## Provided material:

== Segment start ==

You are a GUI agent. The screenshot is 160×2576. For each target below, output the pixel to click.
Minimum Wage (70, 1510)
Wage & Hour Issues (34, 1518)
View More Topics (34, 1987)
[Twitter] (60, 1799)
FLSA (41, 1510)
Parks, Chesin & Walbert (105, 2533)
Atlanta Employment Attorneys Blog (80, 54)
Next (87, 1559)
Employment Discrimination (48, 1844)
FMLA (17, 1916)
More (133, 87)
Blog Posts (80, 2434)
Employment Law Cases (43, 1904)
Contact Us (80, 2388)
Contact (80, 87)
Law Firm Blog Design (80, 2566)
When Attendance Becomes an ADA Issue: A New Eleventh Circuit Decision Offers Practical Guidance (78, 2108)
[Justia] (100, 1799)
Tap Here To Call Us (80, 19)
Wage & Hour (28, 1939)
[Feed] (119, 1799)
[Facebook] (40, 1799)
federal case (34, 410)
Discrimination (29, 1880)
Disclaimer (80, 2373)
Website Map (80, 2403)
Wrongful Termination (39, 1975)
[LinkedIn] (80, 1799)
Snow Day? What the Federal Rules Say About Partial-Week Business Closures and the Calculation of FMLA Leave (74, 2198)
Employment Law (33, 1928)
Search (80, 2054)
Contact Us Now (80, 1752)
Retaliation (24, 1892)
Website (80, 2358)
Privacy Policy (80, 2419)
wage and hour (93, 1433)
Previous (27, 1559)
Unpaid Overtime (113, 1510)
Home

== Segment end ==

## Exercise goal:
Could every record be printed again exactly as it reads?

## Response:
You are a GUI agent. The screenshot is 160×2576. For each target below, output the pixel to click.
Minimum Wage (70, 1510)
Wage & Hour Issues (34, 1518)
View More Topics (34, 1987)
[Twitter] (60, 1799)
FLSA (41, 1510)
Parks, Chesin & Walbert (105, 2533)
Atlanta Employment Attorneys Blog (80, 54)
Next (87, 1559)
Employment Discrimination (48, 1844)
FMLA (17, 1916)
More (133, 87)
Blog Posts (80, 2434)
Employment Law Cases (43, 1904)
Contact Us (80, 2388)
Contact (80, 87)
Law Firm Blog Design (80, 2566)
When Attendance Becomes an ADA Issue: A New Eleventh Circuit Decision Offers Practical Guidance (78, 2108)
[Justia] (100, 1799)
Tap Here To Call Us (80, 19)
Wage & Hour (28, 1939)
[Feed] (119, 1799)
[Facebook] (40, 1799)
federal case (34, 410)
Discrimination (29, 1880)
Disclaimer (80, 2373)
Website Map (80, 2403)
Wrongful Termination (39, 1975)
[LinkedIn] (80, 1799)
Snow Day? What the Federal Rules Say About Partial-Week Business Closures and the Calculation of FMLA Leave (74, 2198)
Employment Law (33, 1928)
Search (80, 2054)
Contact Us Now (80, 1752)
Retaliation (24, 1892)
Website (80, 2358)
Privacy Policy (80, 2419)
wage and hour (93, 1433)
Previous (27, 1559)
Unpaid Overtime (113, 1510)
Home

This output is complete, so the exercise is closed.